→ TO DO
Give back exactly the lines of the entries below from the line with "Where should I click to: Click the 'Compared" to the line with "1568x481 pixels.", inclusive, and only those.

==== SOURCE INFORMATION

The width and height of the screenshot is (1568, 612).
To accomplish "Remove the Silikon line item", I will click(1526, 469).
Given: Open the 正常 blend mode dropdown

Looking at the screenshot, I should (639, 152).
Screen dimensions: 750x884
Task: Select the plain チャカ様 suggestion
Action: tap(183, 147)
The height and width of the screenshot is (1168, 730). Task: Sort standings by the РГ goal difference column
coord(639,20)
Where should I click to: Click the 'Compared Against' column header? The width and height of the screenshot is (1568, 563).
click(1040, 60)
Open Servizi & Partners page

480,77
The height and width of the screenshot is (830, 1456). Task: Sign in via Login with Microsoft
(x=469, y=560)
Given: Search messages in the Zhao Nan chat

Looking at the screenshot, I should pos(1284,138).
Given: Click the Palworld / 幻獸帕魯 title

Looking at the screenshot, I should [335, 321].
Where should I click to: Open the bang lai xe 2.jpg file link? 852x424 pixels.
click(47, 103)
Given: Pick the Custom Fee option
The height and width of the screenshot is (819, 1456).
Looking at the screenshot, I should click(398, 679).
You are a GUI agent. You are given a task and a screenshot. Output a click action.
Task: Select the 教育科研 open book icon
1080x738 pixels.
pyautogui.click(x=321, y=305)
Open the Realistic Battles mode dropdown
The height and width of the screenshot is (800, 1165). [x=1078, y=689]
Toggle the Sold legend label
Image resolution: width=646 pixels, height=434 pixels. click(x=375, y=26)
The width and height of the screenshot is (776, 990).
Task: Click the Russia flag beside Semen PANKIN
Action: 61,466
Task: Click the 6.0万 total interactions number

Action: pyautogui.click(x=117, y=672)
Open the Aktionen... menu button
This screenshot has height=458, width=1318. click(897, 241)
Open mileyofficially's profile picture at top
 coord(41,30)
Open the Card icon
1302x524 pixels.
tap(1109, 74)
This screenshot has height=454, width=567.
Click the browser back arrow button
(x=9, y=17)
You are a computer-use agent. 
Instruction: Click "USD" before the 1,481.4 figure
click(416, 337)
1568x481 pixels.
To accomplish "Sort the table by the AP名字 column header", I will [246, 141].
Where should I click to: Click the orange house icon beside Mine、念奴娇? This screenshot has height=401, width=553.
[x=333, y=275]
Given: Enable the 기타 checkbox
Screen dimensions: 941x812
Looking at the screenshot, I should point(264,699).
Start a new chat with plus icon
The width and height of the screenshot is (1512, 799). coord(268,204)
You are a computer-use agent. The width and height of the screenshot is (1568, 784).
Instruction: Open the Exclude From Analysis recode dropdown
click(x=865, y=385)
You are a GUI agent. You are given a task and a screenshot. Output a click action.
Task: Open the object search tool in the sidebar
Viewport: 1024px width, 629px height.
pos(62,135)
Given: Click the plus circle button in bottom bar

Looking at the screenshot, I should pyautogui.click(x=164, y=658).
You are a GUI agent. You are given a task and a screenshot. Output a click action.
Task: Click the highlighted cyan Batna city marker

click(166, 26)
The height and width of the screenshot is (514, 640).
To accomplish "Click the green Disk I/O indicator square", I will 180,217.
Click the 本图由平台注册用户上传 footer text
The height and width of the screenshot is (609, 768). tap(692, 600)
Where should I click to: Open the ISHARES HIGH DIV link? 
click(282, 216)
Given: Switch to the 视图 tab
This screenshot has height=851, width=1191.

========

→ RESULT FOR THIS EXERCISE
Where should I click to: Click the 'Compared Against' column header? The width and height of the screenshot is (1568, 563).
click(1040, 60)
Open Servizi & Partners page

480,77
The height and width of the screenshot is (830, 1456). Task: Sign in via Login with Microsoft
(x=469, y=560)
Given: Search messages in the Zhao Nan chat

Looking at the screenshot, I should pos(1284,138).
Given: Click the Palworld / 幻獸帕魯 title

Looking at the screenshot, I should [335, 321].
Where should I click to: Open the bang lai xe 2.jpg file link? 852x424 pixels.
click(47, 103)
Given: Pick the Custom Fee option
The height and width of the screenshot is (819, 1456).
Looking at the screenshot, I should click(398, 679).
You are a GUI agent. You are given a task and a screenshot. Output a click action.
Task: Select the 教育科研 open book icon
1080x738 pixels.
pyautogui.click(x=321, y=305)
Open the Realistic Battles mode dropdown
The height and width of the screenshot is (800, 1165). [x=1078, y=689]
Toggle the Sold legend label
Image resolution: width=646 pixels, height=434 pixels. click(x=375, y=26)
The width and height of the screenshot is (776, 990).
Task: Click the Russia flag beside Semen PANKIN
Action: 61,466
Task: Click the 6.0万 total interactions number

Action: pyautogui.click(x=117, y=672)
Open the Aktionen... menu button
This screenshot has height=458, width=1318. click(897, 241)
Open mileyofficially's profile picture at top
 coord(41,30)
Open the Card icon
1302x524 pixels.
tap(1109, 74)
This screenshot has height=454, width=567.
Click the browser back arrow button
(x=9, y=17)
You are a computer-use agent. 
Instruction: Click "USD" before the 1,481.4 figure
click(416, 337)
1568x481 pixels.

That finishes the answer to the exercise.